The exit is something that you find by chance, practically always. Revolt, new invention, love encounter. Unpredictable, unpredictable. And what Plato says is that, progressively, the idea is the discovery of a new meaning of the world. You see something of the truth of the world, which was invisible when we were in the cave. And from outside the cave you understand that you were in the cave. When you are in the cave, you don’t know that you are in the cave. And Plato describes magnificently, you see the trees, you see the sky, and finally you see the sun. And the sun is the metaphor of the idea. That is, it’s the idea of what is the true nature of the cave, what is the true nature of the world.
And Plato, at this moment, said, what you must do with all that, with the idea. We must return to the cave. You must return to the cave. To do what? To organise the exit. At first, you have had the chance to find the exit, and your duty is to return to the cave to organise the exit of all people of the cave. Not for some aristocratic minority of the cave but for the great masses of the cave.
And this movement is politics.
As I continue to battle with my book Egress, which turns one today — as I continue to think about what it was for, what it meant to me then, what it means to me now, what it contains and what it lacks — Badiou’s comments on that eureka moment and that moment of political action and commitment — that exit from the cave and the necessary return to it — feels like a nice sentiment to internalise and newly affirm.
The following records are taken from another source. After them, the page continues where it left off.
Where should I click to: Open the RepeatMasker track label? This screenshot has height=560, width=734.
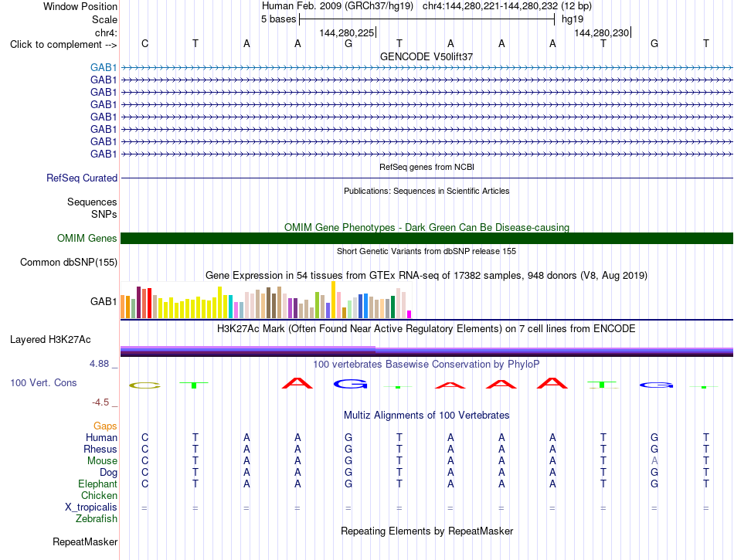(x=85, y=541)
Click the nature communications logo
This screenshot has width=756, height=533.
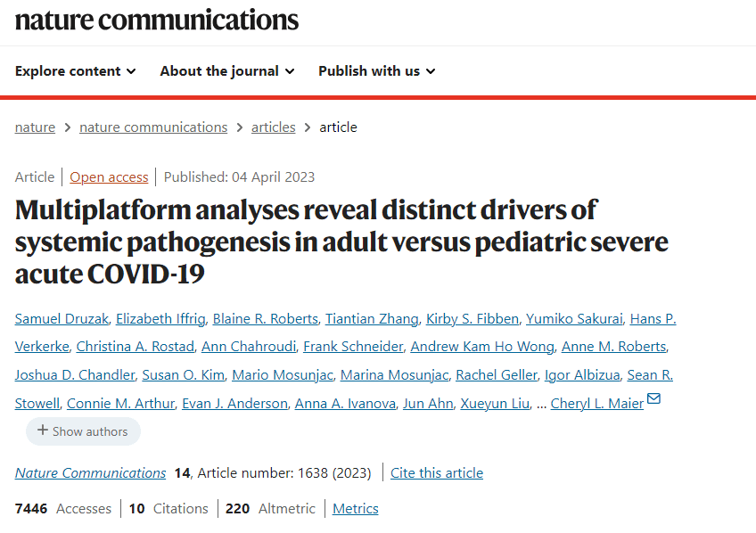pyautogui.click(x=156, y=20)
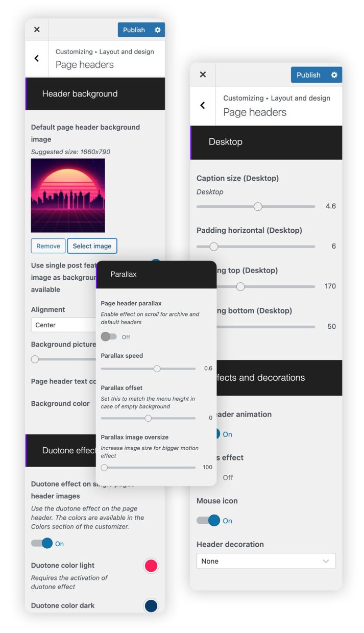Go back using right panel chevron arrow
This screenshot has width=364, height=633.
[203, 105]
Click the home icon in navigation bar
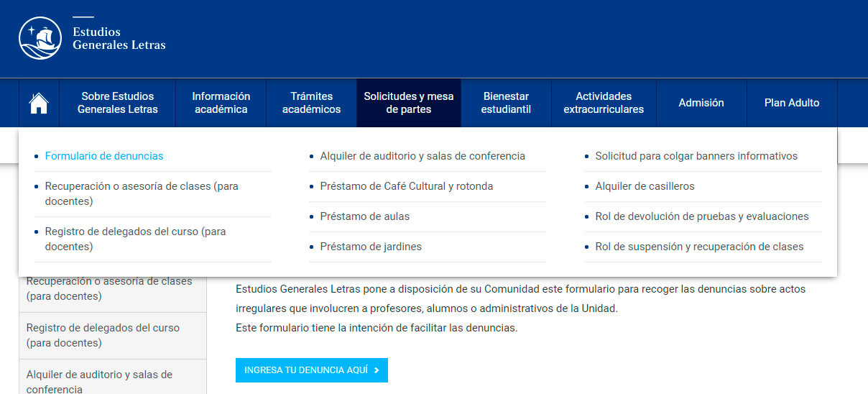 (39, 103)
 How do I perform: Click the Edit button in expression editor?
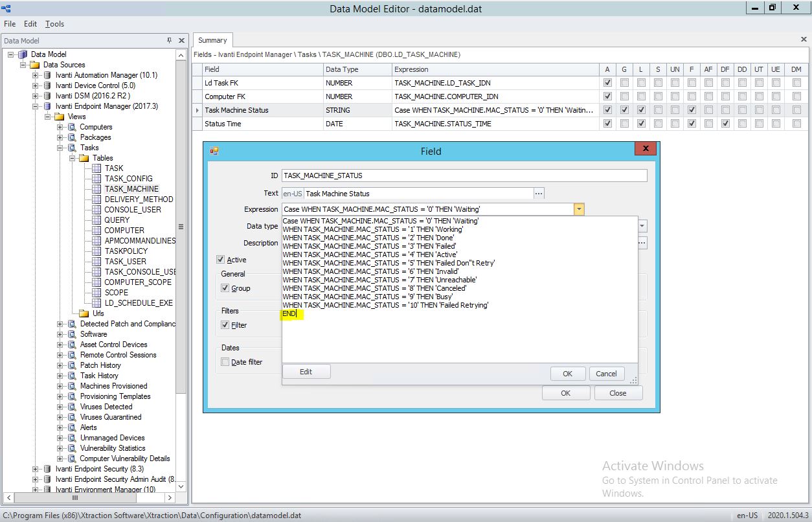(x=306, y=372)
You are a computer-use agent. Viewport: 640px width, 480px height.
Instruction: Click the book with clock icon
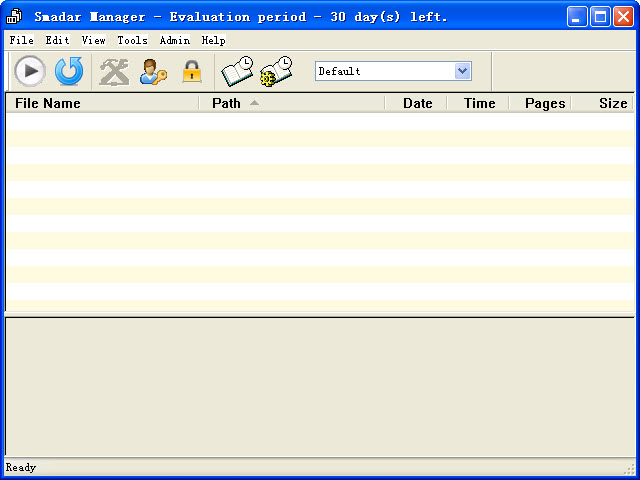pos(237,71)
Egress was, of course, meant to be an egress. I had hopes, this time last year, that it would become a capstone to a few years’ worth of work; a way to commemorate what was, for me, an extraordinary amount of movement sideways. It was a chance to duck out, on a personal level, and pass the story on. I thought I was done, and due a moment to settle into whatever came next. Mark’s death had completely redirected the course of my life at that point, and given a traumatic foundation to a whole new set of commitments that I have so far spent over four years very consciously trying to weather and stay true to. I thought what I had to look forward to was a chance to stop working; a chance to take a break. It turned out it was far too late for that. The egress wasn’t to come; it had already occurred.
Suffice it to say, I wasn’t the same person after Mark died. When I try and list all the ways in which that is true, the list never ends. As melodramatic as it sounds, I feel there is no better way to put it: Mark’s death was apocalyptic. It was a great unveiling. A world ended and another one emerged in its place. Such was the tension at the heart of Egress — the desire to go back and somehow stop it from happening; the knowledge that so much good had come out of that moment all the same.
So many people, over the years, have cynically tied Mark’s depression to his political commitments, as if he was no longer here because he stopped believing another world was possible. Like Rothko, from that moment on people looked at his work and saw nothing but a suicide, conveniently ignoring all the colour and humour that had been there from the start. This was especially true for the rest of us at Goldsmiths. Once the dust had settled, after we’d stopped kicking it up in our grief-stricken abandon, at ill-advised raves and in moments of collective catharsis, we realised Mark’s death didn’t foreclose a world but made another one possible. It showed us, in all the grief and horror, that the facts of our lives are so malleable, and we could treat each other with the same care and compassion we did every day after Mark died, if we let ourselves.
Egress was an attempt to share that initial experience and the thoughts it provoked. It felt important to do so, especially because my experience was not singular. We all felt like the course of our lives had been redirected, and in a very literal sense. With my photographer’s instinct still intact, I wanted to document every minute of it, for better or for worse.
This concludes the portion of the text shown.